You may notice that id, speaker and gender all have a star next to their name. This star signifies that these variables are factors, and so it is not really appropriate to calculate these statistics, but we asked it to apply describe() to the entire dataset so it’s done what you asked. However, we could describe()with select() to remove these variables and just get the data we want:
| vars | n | mean | sd | median | trimmed | mad | min | max | range | skew | kurtosis | se | |
|---|---|---|---|---|---|---|---|---|---|---|---|---|---|
| age | 1 | 200 | 36.075 | 32.310201 | 34 | 33.93125 | 13.3434 | 18 | 470 | 452 | 12.0951922 | 159.6718805 | 2.2846763 |
| pre | 2 | 200 | 10.015 | 5.003996 | 10 | 9.98750 | 4.4478 | -5 | 26 | 31 | 0.0555773 | 0.2559528 | 0.3538359 |
| post | 3 | 200 | 17.270 | 6.338611 | 17 | 16.96875 | 5.9304 | 3 | 40 | 37 | 0.5802699 | 0.7133158 | 0.4482075 |
| delay | 4 | 180 | 13.600 | 5.156327 | 14 | 13.64583 | 4.4478 | -3 | 29 | 32 | -0.0462551 | 0.4985955 | 0.3843299 |
The output of describe() is a little harder to work with in terms of manipulating the table and using the data in subsequent plots and analyses, so we still strongly recommend that you use summarise() and group_by() for these operations, however, for getting a comprehensive overview of your data, describe() is a good function to know about.
And you’re done! Excellent work today!
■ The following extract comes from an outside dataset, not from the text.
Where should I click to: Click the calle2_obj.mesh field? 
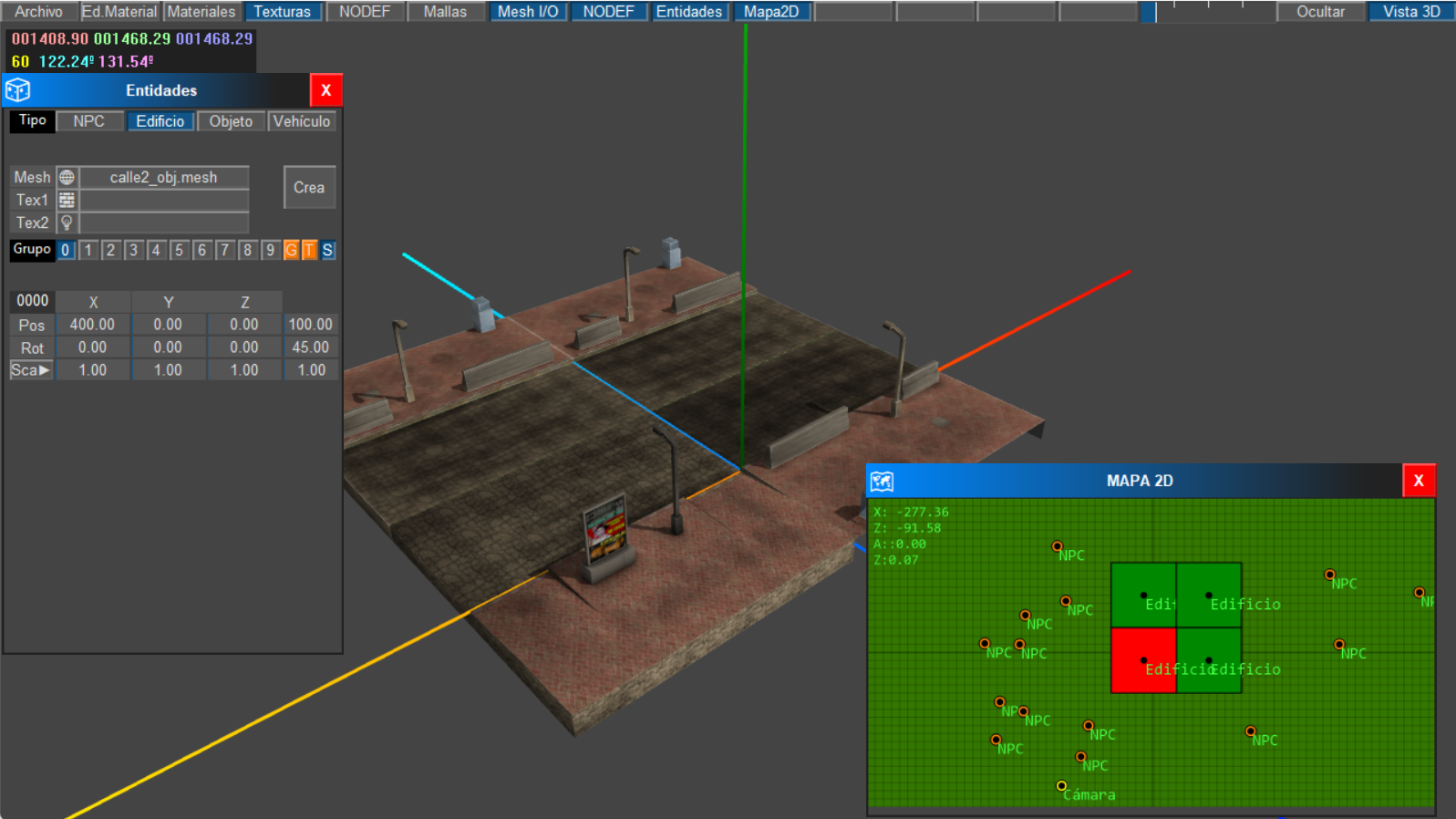(x=164, y=177)
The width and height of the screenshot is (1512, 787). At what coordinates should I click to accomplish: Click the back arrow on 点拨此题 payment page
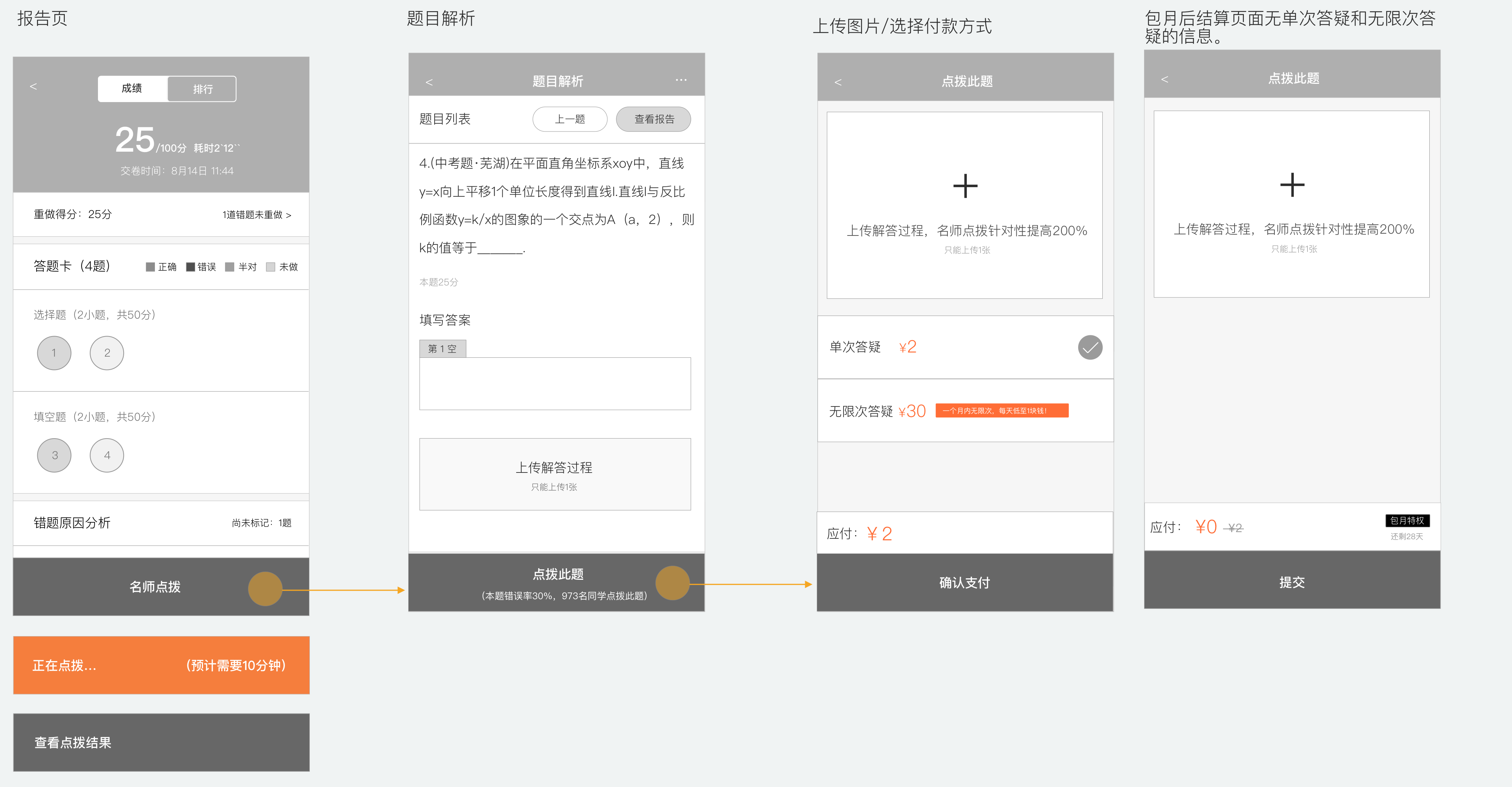[x=838, y=82]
This isn’t a comprehensive tutorial on every type of dataset you will come across and the concept of tidy data will take practice but hopefully this should give you a good starting point for when you have your own real, messy data.
Below you will find a list of words that were used in this chapter that might be new to you in case it helps to have somewhere to refer back to what they mean. The links in this table take you to the entry for the words in the PsyTeachR Glossary. Note that the Glossary is written by numerous members of the team and as such may use slightly different terminology from that shown in the chapter.
| term | definition |
|---|---|
| impute | |
| listwise | |
| pairwise |
That is end of this chapter. Be sure to look again at anything you were unsure about and make some notes to help develop your own knowledge and skills. It would be good to write yourself some questions about what you are unsure of and see if you can answer them later or speak to someone about them. Good work today!